The first link is from an AVG reseller, some download sites, and coming in at no. 5 is a link to the part of the AVG web site that I was not looking for - one that only shows the paid-for version of AVG. So after clicking fruitlessly for a couple of minutes I did the same search in Google:

Immediately, links no. 1 and 2 were exactly what I was looking for. I am not going back to Live search again.

With 80 million users around the world continually searching for the free version of AVG, it should be possible for a serious search engine to work out that “AVG” would mean the AVG home page or to their free software. Live.com got my search amazingly wrong. So what has Microsoft poured their billions into?

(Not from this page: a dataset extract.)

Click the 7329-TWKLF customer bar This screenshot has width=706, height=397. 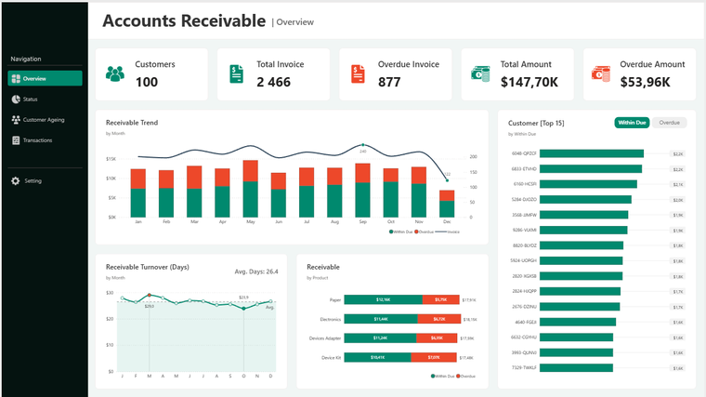(x=574, y=368)
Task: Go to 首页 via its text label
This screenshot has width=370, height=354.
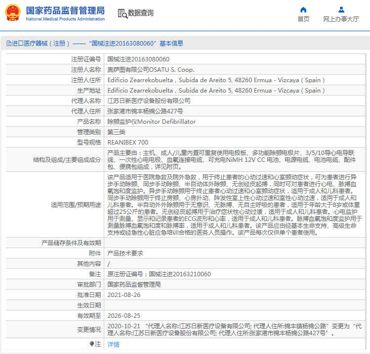Action: click(303, 19)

A search engine that cannot see the blindingly obvious?

One can think so and that would be bad enough but when you can compare instantly Live Search results with the competition it looks worse.  In Live Search the official AVG site is buried somewhere towards the bottom of the page. The link to the free version of AVG - nowhere. Worse, look again at the sponsored links… “AVG.0fficial-Web.com” and “www.Avast-Clean.com” sites that subtly look like the official AVG and Avast web sites but are not. When you compare this to Google and Yahoo’s search results it makes Microsoft look like their Live Searches are not fair but pushing you towards sponsored links.

This maybe excusable five years ago but results like this leave a bad taste in users mouths. It makes you feel Live.com is a cheap advertising operation and not the work of a Fortune 500 company.